REQUIREMENTS: Please reproduce all of the rows below character for character, changing nothing.

Data entries:
## Begin

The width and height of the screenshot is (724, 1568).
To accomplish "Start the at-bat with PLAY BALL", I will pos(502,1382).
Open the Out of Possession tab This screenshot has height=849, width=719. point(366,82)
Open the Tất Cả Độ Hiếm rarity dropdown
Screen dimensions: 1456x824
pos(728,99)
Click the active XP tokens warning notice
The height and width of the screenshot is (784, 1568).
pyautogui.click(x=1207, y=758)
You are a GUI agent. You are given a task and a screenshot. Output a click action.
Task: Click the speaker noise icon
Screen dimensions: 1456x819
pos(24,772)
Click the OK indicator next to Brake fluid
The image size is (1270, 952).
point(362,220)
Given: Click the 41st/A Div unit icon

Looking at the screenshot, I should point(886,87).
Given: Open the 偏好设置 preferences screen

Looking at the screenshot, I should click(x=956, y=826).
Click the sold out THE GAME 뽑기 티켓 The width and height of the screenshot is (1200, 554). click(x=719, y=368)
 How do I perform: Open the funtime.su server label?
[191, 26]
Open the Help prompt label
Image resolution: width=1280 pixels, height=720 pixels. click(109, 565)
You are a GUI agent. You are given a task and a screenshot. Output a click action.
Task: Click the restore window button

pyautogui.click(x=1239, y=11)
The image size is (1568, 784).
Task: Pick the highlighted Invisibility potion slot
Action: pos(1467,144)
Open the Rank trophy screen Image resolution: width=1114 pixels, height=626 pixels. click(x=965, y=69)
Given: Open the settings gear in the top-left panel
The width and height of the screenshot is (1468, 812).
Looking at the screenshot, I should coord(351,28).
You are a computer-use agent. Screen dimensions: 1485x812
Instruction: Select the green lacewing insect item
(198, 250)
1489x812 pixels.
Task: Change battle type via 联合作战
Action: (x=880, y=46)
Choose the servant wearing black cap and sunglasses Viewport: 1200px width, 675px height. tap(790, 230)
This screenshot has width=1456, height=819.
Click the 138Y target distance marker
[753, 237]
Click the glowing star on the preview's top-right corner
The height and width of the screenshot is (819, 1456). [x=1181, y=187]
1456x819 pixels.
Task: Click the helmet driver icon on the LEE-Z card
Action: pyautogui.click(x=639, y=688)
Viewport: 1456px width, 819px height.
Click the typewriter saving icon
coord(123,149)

## End

RESULT FOR THIS TASK:
The width and height of the screenshot is (724, 1568).
To accomplish "Start the at-bat with PLAY BALL", I will pos(502,1382).
Open the Out of Possession tab This screenshot has height=849, width=719. point(366,82)
Open the Tất Cả Độ Hiếm rarity dropdown
Screen dimensions: 1456x824
pos(728,99)
Click the active XP tokens warning notice
The height and width of the screenshot is (784, 1568).
pyautogui.click(x=1207, y=758)
You are a GUI agent. You are given a task and a screenshot. Output a click action.
Task: Click the speaker noise icon
Screen dimensions: 1456x819
pos(24,772)
Click the OK indicator next to Brake fluid
The image size is (1270, 952).
point(362,220)
Given: Click the 41st/A Div unit icon

Looking at the screenshot, I should point(886,87).
Given: Open the 偏好设置 preferences screen

Looking at the screenshot, I should click(x=956, y=826).
Click the sold out THE GAME 뽑기 티켓 The width and height of the screenshot is (1200, 554). click(x=719, y=368)
 How do I perform: Open the funtime.su server label?
[191, 26]
Open the Help prompt label
Image resolution: width=1280 pixels, height=720 pixels. click(109, 565)
You are a GUI agent. You are given a task and a screenshot. Output a click action.
Task: Click the restore window button

pyautogui.click(x=1239, y=11)
The image size is (1568, 784).
Task: Pick the highlighted Invisibility potion slot
Action: pos(1467,144)
Open the Rank trophy screen Image resolution: width=1114 pixels, height=626 pixels. click(x=965, y=69)
Given: Open the settings gear in the top-left panel
The width and height of the screenshot is (1468, 812).
Looking at the screenshot, I should coord(351,28).
You are a computer-use agent. Screen dimensions: 1485x812
Instruction: Select the green lacewing insect item
(198, 250)
1489x812 pixels.
Task: Change battle type via 联合作战
Action: (x=880, y=46)
Choose the servant wearing black cap and sunglasses Viewport: 1200px width, 675px height. tap(790, 230)
This screenshot has width=1456, height=819.
Click the 138Y target distance marker
[753, 237]
Click the glowing star on the preview's top-right corner
The height and width of the screenshot is (819, 1456). [x=1181, y=187]
1456x819 pixels.
Task: Click the helmet driver icon on the LEE-Z card
Action: pyautogui.click(x=639, y=688)
Viewport: 1456px width, 819px height.
Click the typewriter saving icon
coord(123,149)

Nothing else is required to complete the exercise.